Data section »
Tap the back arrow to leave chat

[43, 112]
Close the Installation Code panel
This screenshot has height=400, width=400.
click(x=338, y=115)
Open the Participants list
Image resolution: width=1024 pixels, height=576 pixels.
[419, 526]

Requirements »
How many lines in the records above contain the word "height"? Reply with the number only.

Response to the exercise »
2